ROUSES POINT - The creation of a new pharmaceutical business that will operate in the village of Rouses Point is something politicians and community leaders are envisioning as another win for the North Country.
During a press conference at the Plattsburgh-North Country Chamber of Commerce Feb. 18, it was announced newly-formed Rouses Point Pharmaceuticals has entered a manufacturing agreement with Akrimax Pharmaceuticals, operating out of its Maple Street facility. The new company recently began shipping its first product, Propranolol-ER, a generic drug described as a "non-selective beta-blocker mainly used in the treatment of hypertension."
Benjamin E. Maizel, president and chief executive officer of Rouses Point Pharmaceuticals, said the reception the company in the marketplace "has been great." Maizel added he anticipates first-year sales will be in excess of $20 million, with the expectation of increasing the number of drugs it will produce through Akrimax tenfold.
"We have goals for a lot more products in the coming years," he said.
Rouses Point Pharmaceuticals, it was described, is the creation of Akrimax founders Joseph J. Krivulka and Leonard L. Mazur, who were first introduced to the North Country in January 2008. The pharmaceutical manufacturing company made headlines when it struck an agreement with Wyeth Pharmaceuticals to take over operation of its Rouses Point manufacturing facility by 2010.
Krivulka credited the support of the community, the company's employees, and politicians like U.S. Sen. Charles E. Schumer, D- N.Y., who was on-hand for the announcement, for making Akrimax successful in its growth. Already, there are more than 30 projects in the works for Akrimax, thanks to that support and the cooperation the company has seen with Wyeth, he added.
"It is this kind of help from the North Country and from the people we have internally that has helped us actually move ahead of our schedule transitioning into the plant," said Krivulka.

> **Supplied data**:
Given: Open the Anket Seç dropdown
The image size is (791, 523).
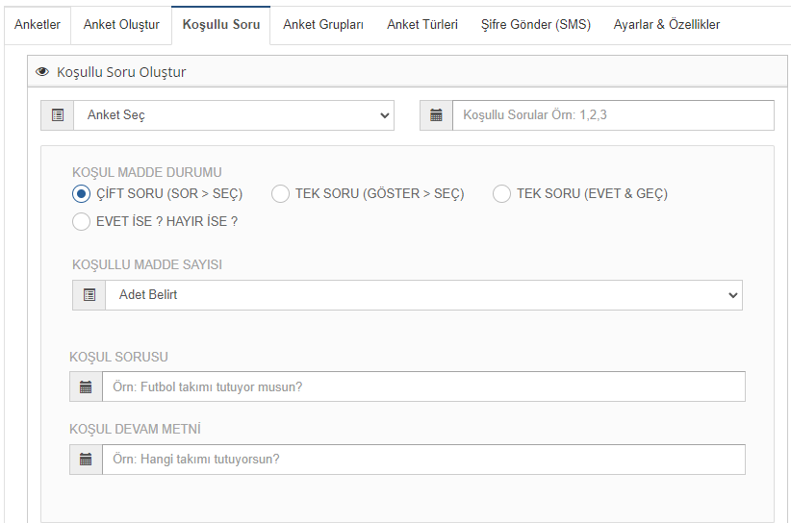Looking at the screenshot, I should (234, 115).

> **Problem set**:
1/ Rewrite the Rouses Point Pharmaceuticals article from "Benjamin E. Maizel, president" to "through Akrimax tenfold.", changing "tenfold" to "fivefold".
2/ Continue the Rouses Point Pharmaceuticals article from the point where it stops.

> **Written answers**:
1/
Benjamin E. Maizel, president and chief executive officer of Rouses Point Pharmaceuticals, said the reception the company in the marketplace "has been great." Maizel added he anticipates first-year sales will be in excess of $20 million, with the expectation of increasing the number of drugs it will produce through Akrimax fivefold.

2/
Schumer likened the rebirth of the Rouses Point manufacturing facility to that of the former Plattsburgh Air Force Base. Though the base closed in 1995, it has seen successful redevelopment with private businesses and government agencies through the continued efforts of individuals and organizations.
"Change occurs, but if you're smart, as people in the North Country have been, you go with the change and sometimes it ends up being even better," said Schumer. "That's what happened in Plattsburgh and, God willing, will happen in Rouses Point."
"This senator knows, I think better than many of his colleagues, that the best going forward isn't just government action, it's continuing to work with the private sector. That's where property really needs to be stimulated," said chamber of commerce president Garry F. Douglas. "That's where job growth and prosperity will return."
Rouses Point Village Mayor George A. Rivers said he's optimistic of what the new business will mean for the village.
"I think it's going to mean a long-standing relationship that will help keep our tax rate down," he said. "The restaurants will do fine, stores will do fine. Everybody benefits, including the village."